According to a Wall Street Journal story detailing the dispute, Ice Cube apparently wants Warners to surrender the rights to the Friday series as well as All About The Benjamins and The Players Club, two other films he made with the studio.
According to letters between the parties, Warner Bros. doesn’t intend to do this, instead blaming Ice Cube for dragging his feet on a new movie with the studio.
Warner Bros. replied, calling the demand “extortionate” and saying it won’t release rights to the valuable franchise or any other Ice Cube movies, according to the correspondence.
One letter from Ice Cube’s lawyer said the studio has been excessive in its feedback notes on the scripts Ice Cube wrote for the latest “Friday” and contends Warner Bros. has been a “poor steward” for the franchise. “These guys don’t get me, and I don’t get them,” Ice Cube said in an interview.
The report indicates that Cube’s other projects, such as the Big 3 basketball league, is distracting him from the next installment in the series, titled Last Friday.

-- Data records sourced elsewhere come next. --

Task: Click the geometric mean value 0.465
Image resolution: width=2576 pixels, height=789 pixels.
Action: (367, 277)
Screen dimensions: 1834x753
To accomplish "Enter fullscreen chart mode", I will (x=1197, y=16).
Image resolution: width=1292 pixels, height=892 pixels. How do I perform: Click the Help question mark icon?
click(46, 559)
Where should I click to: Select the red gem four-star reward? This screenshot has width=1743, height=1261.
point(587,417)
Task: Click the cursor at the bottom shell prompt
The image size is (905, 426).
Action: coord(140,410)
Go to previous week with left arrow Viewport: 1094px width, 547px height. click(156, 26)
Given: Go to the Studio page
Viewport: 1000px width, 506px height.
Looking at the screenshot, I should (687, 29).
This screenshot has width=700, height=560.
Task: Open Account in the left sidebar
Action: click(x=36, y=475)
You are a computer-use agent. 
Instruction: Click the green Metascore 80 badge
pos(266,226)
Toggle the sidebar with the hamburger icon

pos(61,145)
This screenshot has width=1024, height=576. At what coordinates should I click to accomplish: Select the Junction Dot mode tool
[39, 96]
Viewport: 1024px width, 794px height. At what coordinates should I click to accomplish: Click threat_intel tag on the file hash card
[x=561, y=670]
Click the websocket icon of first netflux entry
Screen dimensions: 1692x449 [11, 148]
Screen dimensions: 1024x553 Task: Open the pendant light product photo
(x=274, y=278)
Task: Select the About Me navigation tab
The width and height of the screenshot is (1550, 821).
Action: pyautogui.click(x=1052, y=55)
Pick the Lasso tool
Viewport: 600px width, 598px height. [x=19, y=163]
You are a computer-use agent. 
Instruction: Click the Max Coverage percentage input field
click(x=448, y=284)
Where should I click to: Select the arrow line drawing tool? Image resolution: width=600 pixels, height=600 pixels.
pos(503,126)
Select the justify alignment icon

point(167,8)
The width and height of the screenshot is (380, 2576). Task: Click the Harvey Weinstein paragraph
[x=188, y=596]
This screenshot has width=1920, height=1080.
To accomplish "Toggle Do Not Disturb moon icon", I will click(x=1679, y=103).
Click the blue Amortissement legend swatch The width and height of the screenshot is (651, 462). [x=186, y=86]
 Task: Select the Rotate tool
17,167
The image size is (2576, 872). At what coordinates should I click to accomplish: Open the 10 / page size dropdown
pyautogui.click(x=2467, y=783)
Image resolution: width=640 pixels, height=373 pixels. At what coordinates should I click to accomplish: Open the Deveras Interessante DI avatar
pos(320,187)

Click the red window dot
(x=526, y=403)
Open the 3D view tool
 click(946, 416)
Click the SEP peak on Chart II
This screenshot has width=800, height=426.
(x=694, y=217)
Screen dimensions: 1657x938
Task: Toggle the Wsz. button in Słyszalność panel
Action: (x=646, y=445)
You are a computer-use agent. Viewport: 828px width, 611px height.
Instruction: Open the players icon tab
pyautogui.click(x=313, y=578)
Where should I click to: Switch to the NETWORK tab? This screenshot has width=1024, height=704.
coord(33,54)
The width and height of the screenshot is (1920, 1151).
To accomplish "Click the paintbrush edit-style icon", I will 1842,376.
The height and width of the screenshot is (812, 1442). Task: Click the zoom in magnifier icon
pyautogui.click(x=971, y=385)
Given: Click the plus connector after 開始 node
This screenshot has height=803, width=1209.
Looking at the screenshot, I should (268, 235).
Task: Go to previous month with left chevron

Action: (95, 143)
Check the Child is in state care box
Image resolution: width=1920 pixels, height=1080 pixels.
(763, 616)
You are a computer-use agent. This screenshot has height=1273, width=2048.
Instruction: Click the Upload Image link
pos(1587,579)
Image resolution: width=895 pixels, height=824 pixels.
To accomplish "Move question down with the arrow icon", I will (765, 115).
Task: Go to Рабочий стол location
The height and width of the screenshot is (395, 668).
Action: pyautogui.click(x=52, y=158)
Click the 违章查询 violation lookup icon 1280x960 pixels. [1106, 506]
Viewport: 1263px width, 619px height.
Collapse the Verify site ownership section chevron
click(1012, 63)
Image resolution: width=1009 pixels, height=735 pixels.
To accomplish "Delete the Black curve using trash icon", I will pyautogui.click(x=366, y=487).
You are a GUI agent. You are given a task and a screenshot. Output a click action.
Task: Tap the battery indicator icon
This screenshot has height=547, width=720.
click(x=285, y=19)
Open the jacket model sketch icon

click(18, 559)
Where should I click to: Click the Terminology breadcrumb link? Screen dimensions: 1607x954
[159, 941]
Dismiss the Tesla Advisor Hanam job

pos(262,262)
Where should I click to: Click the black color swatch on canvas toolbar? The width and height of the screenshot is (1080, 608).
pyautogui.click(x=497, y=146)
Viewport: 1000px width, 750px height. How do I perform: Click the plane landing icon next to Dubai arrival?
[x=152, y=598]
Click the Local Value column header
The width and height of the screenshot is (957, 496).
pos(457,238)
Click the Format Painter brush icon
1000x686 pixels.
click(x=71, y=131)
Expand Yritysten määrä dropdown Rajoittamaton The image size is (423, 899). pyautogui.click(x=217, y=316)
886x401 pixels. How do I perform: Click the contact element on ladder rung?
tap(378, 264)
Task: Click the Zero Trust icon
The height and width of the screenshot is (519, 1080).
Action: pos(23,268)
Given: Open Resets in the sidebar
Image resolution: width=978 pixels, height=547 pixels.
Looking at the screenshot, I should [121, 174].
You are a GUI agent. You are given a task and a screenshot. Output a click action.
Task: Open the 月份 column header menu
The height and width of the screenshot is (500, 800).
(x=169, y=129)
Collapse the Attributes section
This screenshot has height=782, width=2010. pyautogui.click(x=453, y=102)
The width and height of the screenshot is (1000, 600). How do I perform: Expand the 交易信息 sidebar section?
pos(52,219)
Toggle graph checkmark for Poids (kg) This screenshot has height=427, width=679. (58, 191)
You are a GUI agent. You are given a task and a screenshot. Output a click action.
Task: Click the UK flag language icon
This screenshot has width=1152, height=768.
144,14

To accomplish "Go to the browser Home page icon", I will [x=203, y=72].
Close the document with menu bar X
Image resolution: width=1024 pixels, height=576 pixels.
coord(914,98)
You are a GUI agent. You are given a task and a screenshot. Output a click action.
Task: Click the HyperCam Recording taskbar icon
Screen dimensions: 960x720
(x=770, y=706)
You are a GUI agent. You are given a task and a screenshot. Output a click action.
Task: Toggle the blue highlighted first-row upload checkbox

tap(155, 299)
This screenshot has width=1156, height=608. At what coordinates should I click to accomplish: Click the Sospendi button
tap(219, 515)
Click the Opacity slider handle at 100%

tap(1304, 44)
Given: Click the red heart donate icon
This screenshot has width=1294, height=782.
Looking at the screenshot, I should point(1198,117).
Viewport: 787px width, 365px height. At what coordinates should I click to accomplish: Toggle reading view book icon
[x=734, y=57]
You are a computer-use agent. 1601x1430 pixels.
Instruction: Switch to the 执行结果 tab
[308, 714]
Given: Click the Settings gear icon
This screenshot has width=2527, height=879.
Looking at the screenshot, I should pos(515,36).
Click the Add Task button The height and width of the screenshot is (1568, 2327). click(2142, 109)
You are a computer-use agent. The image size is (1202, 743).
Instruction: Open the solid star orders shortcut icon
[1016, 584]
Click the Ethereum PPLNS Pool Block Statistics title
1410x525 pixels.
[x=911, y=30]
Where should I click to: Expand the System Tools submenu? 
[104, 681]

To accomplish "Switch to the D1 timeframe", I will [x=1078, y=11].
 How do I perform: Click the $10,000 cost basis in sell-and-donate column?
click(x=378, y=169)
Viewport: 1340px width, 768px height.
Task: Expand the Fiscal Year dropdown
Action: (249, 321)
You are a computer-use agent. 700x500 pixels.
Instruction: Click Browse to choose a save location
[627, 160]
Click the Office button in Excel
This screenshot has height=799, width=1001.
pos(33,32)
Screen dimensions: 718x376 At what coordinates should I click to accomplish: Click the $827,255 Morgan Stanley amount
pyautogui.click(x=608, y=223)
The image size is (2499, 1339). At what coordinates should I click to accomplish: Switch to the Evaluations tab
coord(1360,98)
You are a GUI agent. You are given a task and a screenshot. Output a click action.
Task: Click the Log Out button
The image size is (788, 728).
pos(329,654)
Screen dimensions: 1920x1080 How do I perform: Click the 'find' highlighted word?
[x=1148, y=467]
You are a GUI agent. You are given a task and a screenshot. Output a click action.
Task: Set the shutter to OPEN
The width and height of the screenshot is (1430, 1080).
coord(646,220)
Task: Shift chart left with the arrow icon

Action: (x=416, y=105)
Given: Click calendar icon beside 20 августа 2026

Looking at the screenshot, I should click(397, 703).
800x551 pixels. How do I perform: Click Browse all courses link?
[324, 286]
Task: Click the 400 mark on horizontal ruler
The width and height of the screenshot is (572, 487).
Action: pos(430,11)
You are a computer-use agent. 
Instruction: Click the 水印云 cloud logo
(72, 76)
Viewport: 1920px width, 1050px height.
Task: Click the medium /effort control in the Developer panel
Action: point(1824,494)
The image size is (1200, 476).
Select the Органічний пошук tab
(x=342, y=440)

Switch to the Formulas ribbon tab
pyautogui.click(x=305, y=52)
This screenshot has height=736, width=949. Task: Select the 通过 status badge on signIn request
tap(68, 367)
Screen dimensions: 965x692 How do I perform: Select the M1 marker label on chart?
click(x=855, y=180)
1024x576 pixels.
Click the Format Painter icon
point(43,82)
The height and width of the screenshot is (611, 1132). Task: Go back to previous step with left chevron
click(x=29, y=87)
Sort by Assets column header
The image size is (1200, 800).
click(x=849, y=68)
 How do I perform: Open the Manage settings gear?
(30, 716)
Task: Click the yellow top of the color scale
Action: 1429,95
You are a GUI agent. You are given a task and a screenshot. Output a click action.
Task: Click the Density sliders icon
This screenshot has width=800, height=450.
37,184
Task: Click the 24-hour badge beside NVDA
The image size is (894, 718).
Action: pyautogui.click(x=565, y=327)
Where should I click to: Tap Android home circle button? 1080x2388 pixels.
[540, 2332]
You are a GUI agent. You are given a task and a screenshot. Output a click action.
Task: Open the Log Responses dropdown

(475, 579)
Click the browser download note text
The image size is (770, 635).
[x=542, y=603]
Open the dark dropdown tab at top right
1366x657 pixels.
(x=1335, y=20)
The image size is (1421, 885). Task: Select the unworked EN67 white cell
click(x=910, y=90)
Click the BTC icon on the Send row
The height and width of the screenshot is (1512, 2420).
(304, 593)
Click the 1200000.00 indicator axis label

Meanwhile, the rapper and actor says potential discrimination in allocating resources is part of his issues with Warners.
In one letter, Ice Cube’s representative wrote that movies he has done for the studio “are habitually underfunded in comparison with projects featuring white casts and creative teams.” The correspondence points to other Ice Cube films he says weren’t well supported; it doesn’t offer specific comparisons to projects from other filmmakers.
Warner Bros. denies it has discriminated against Ice Cube or that it gave short shrift to any of his projects. In a letter sent in May to Ice Cube’s lawyer Bryan Freedman, the studio said the complaints are “grounded in a libelous set of knowing falsehoods.”
The disagreement between the two sides seems serious, and also doesn’t seem likely to be resolved anytime soon. Which means a sequel to Friday, which came out in 1995, isn’t on the horizon anytime soon. As the report noted, an agreement to make a new Friday movie was first signed in 2012. The story details some plot details the studio objected to, and the pushback that Cube gave about the film’s direction.
It’s all certainly been a long time coming, but fans are likely to have to wait even longer before any real progress is made on on Last Friday.